◆ **Problem description**
With pictures removed, output every record below exactly as written.

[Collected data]

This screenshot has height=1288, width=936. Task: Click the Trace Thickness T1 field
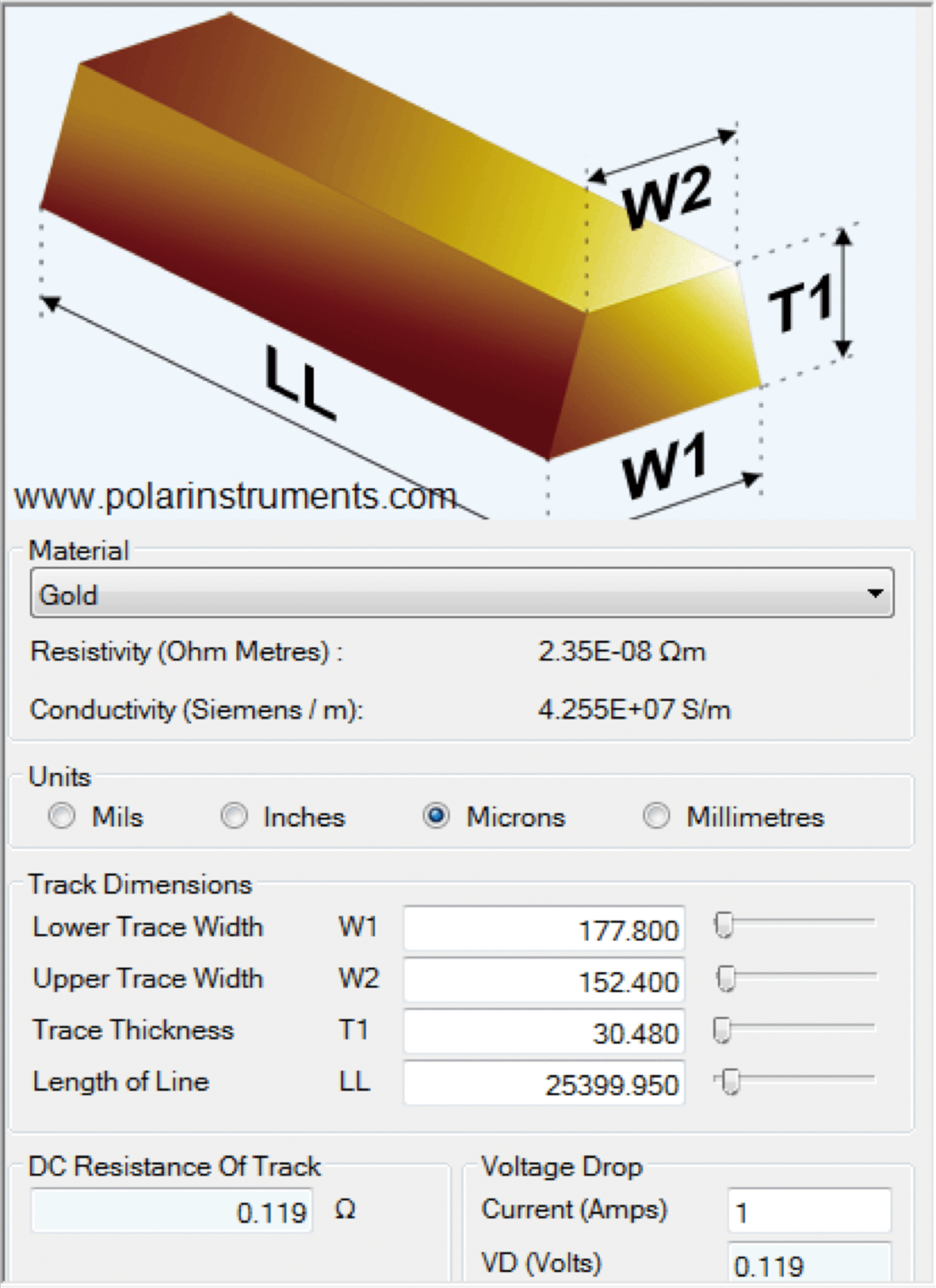tap(544, 1032)
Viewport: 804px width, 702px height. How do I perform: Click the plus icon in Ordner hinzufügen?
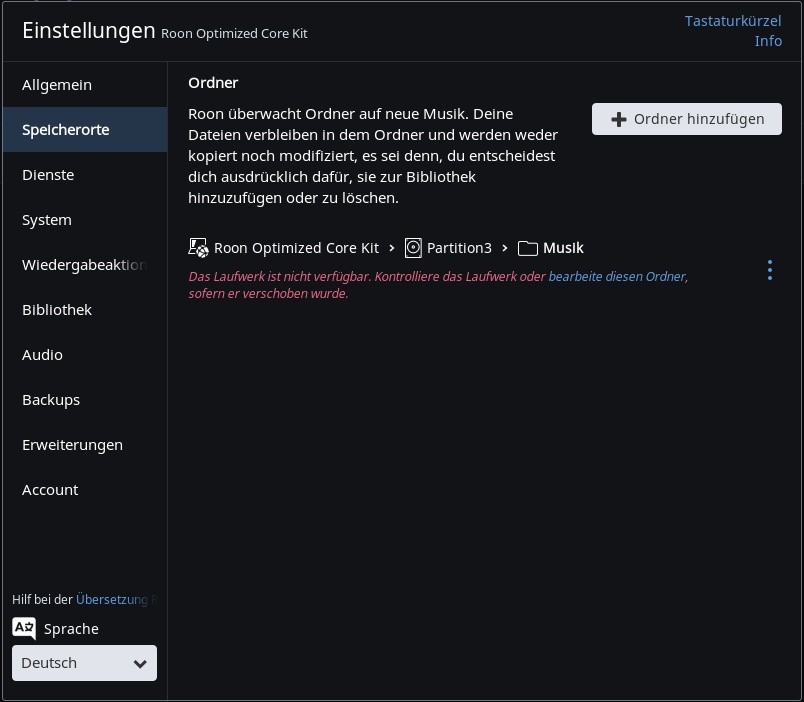[x=619, y=119]
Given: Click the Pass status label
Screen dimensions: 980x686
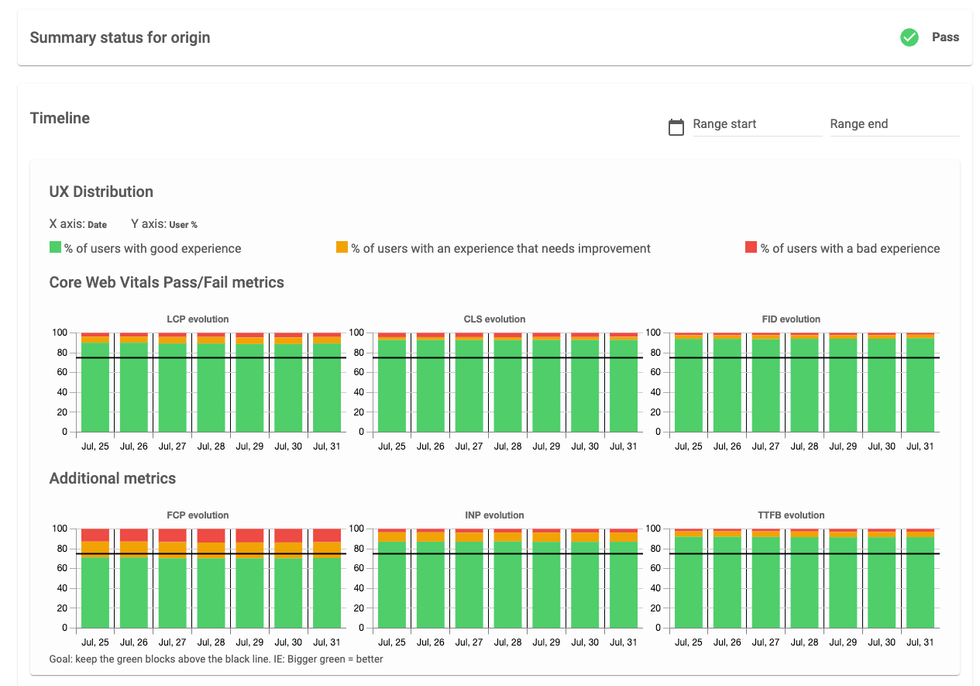Looking at the screenshot, I should click(x=945, y=38).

◆ **Task response**
This screenshot has height=1288, width=936. Task: Click the Trace Thickness T1 field
tap(544, 1032)
Viewport: 804px width, 702px height. How do I perform: Click the plus icon in Ordner hinzufügen?
[x=619, y=119]
Given: Click the Pass status label
Screen dimensions: 980x686
Looking at the screenshot, I should click(x=945, y=38).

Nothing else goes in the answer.